As Poetry Month rears to an end, we would like to pay tribute to Newark’s Legendary Author, Amiri Baraka. Previously known as LeRoi Jones and Imamu Amear Baraka, this renowned poet was an activist in favor of addressing racial politics within his works of art. He was one of the major forces in the Black Arts movement of the 1960s and ‘70s. The assassination of Malcolm X was a turning point in his life that led to him changing his name to Amiri Baraka.
He was a founder and chairperson of a national Pan-Africanist organization called the Congress of African People, and he was also one of the chief organizers of the 1972 National Black Political Convention in Gary, Indiana. Among Baraka’s many honors are the PEN/Falkner Award, the Rockefeller Foundation Award for Drama and membership in the American Academy of Arts and Letters.
This lecturer was a great African American writer of poetry, drama, fiction, essays, plays and music criticism who authored over 50 books and taught at several universities.

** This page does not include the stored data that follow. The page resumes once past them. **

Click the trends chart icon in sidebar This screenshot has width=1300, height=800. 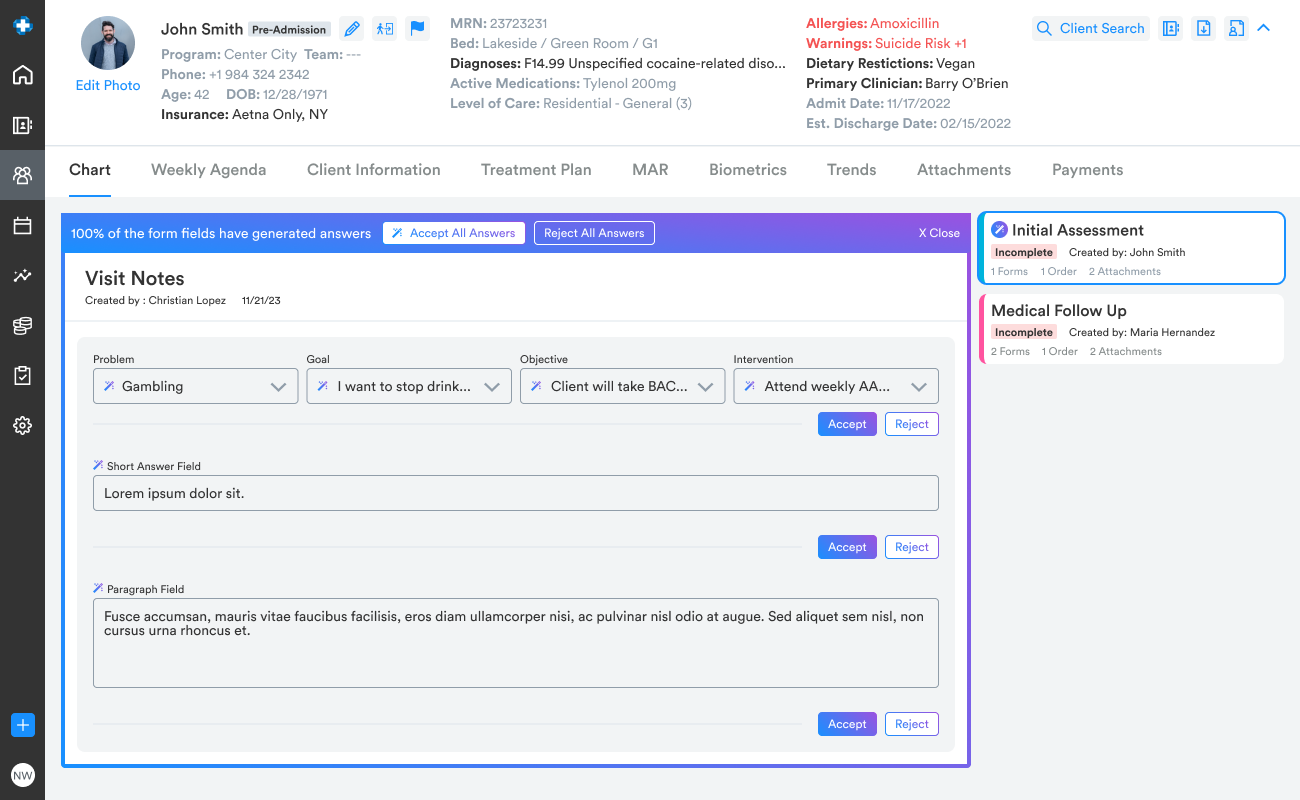coord(22,276)
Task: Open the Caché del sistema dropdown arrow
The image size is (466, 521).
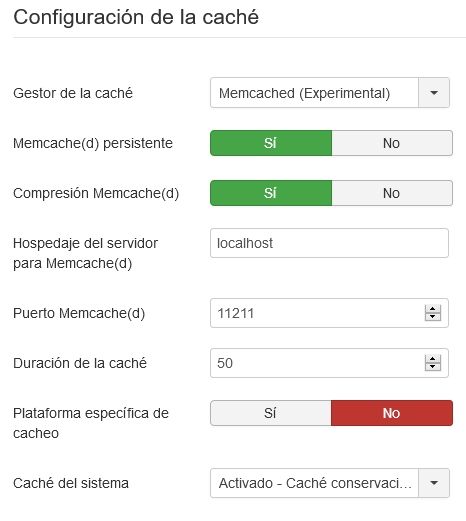Action: [x=434, y=483]
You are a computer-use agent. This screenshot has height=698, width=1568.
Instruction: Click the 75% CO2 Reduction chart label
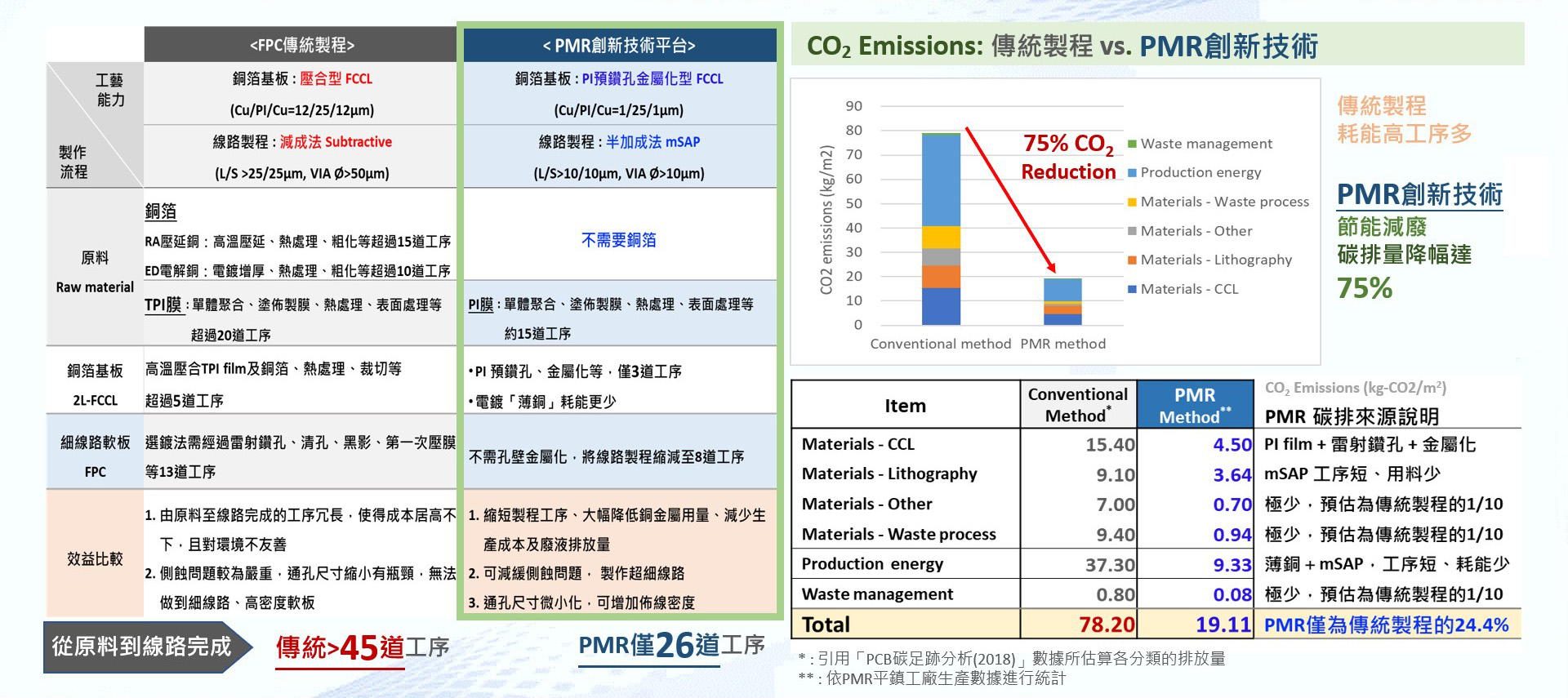pyautogui.click(x=1068, y=157)
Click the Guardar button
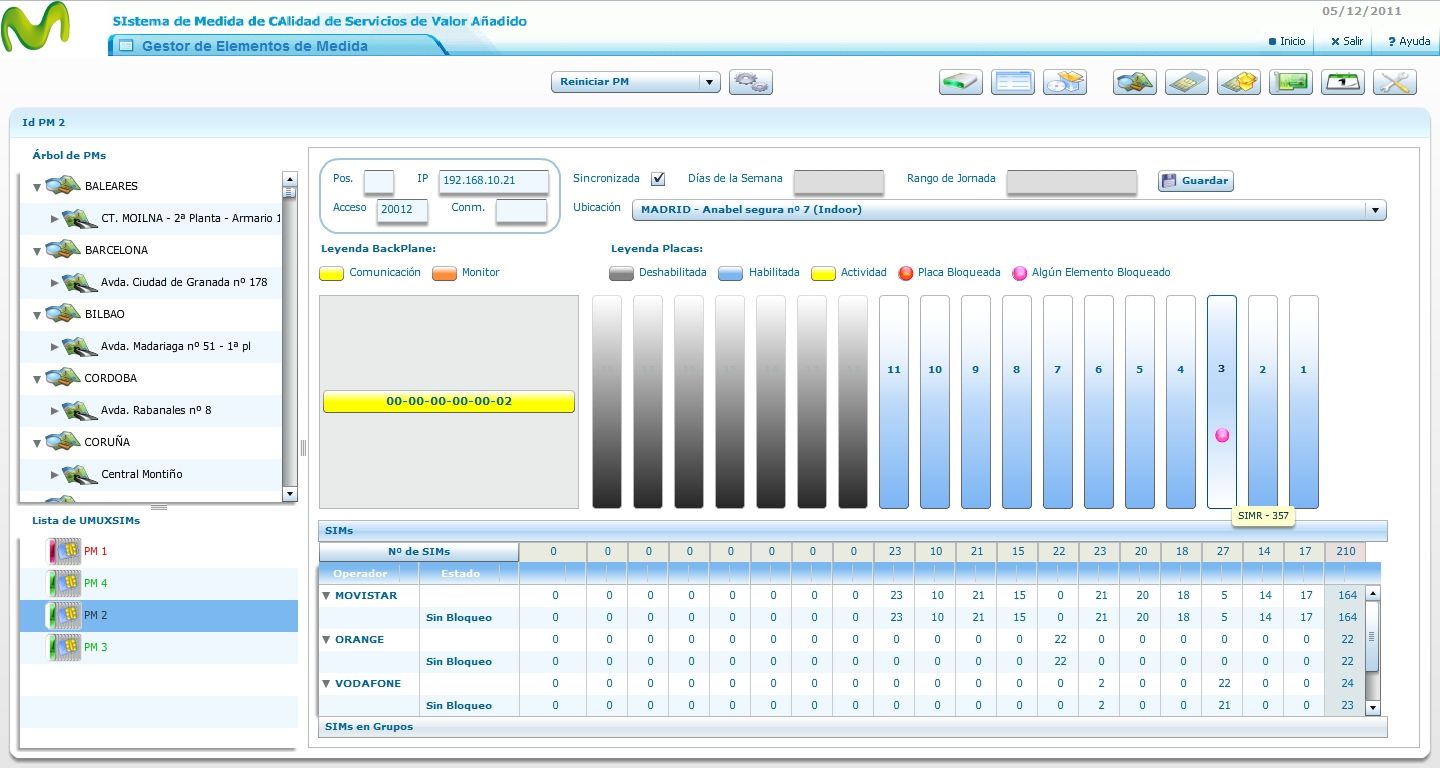Viewport: 1440px width, 768px height. (x=1196, y=181)
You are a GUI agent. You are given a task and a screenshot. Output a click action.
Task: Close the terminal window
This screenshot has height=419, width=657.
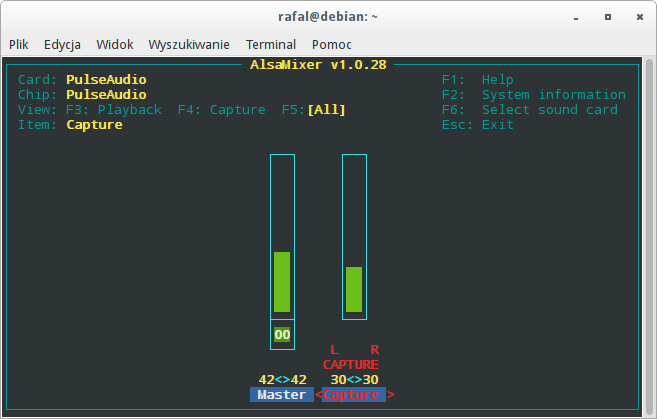636,17

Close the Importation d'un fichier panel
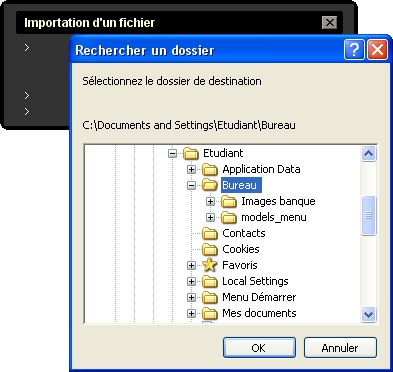coord(330,23)
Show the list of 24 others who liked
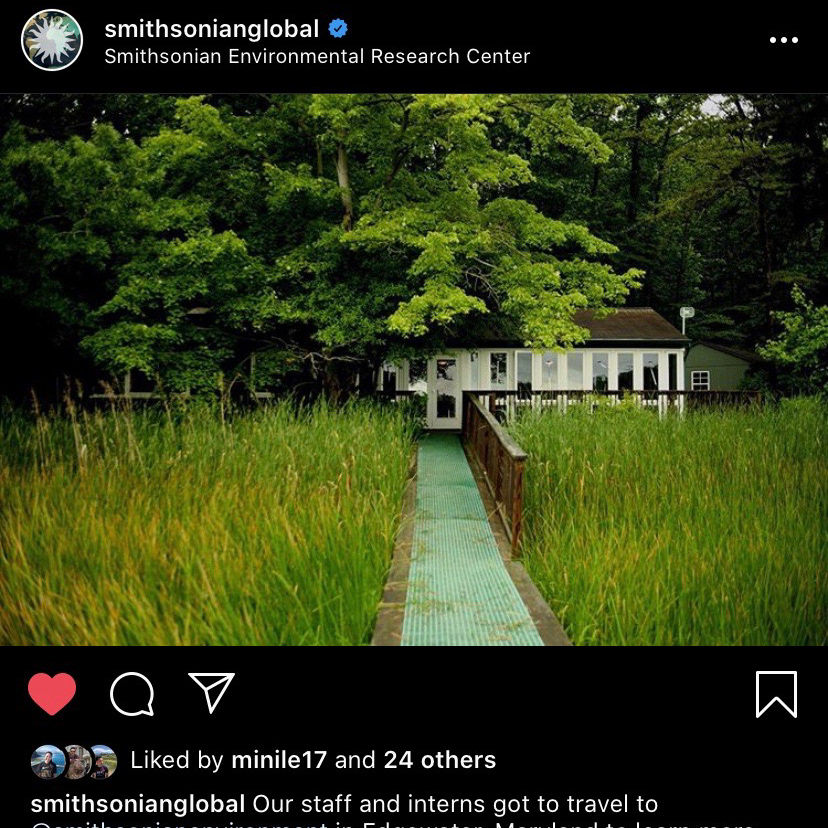Screen dimensions: 828x828 tap(440, 760)
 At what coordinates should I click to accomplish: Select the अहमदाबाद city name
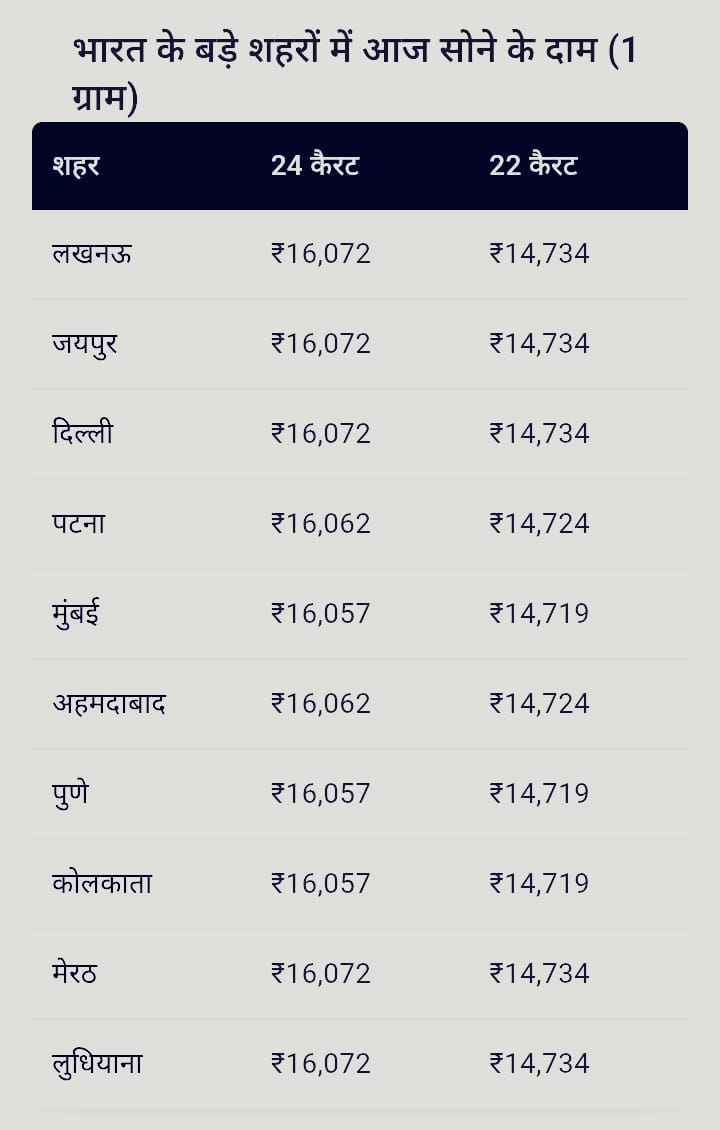109,703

Among his poetry collection, Baraka was most famous for “The Dead Lecturer” and “Transbluesency: The Selected Poetry of Amiri Baraka/LeRoi Jones, 1961-1995”; the play “Dutchman” (won the Obie Award); and “Blues People: Negro Music in White America.”
It is honoring to see the influence of Amiri Baraka throughout Newark during this month’s poetry events such as “Poets Who Love Newark” hosted by Rhythm & Word Creative Writing and “Evolution Dopen Mic” hosted by Sean Battle. Essex County was saddened with Amiri Baraka’s passing on January 9, 2014, at 79 years old, however, he remains to be one of the most prolific controversial writer, activist, and scholar that Newark bred to the world. You can find the last remaining mural of Amiri Baraka on the side of the iconic King’s Family Restaurant & Catering located on the corner of Clinton & Treacy Avenue.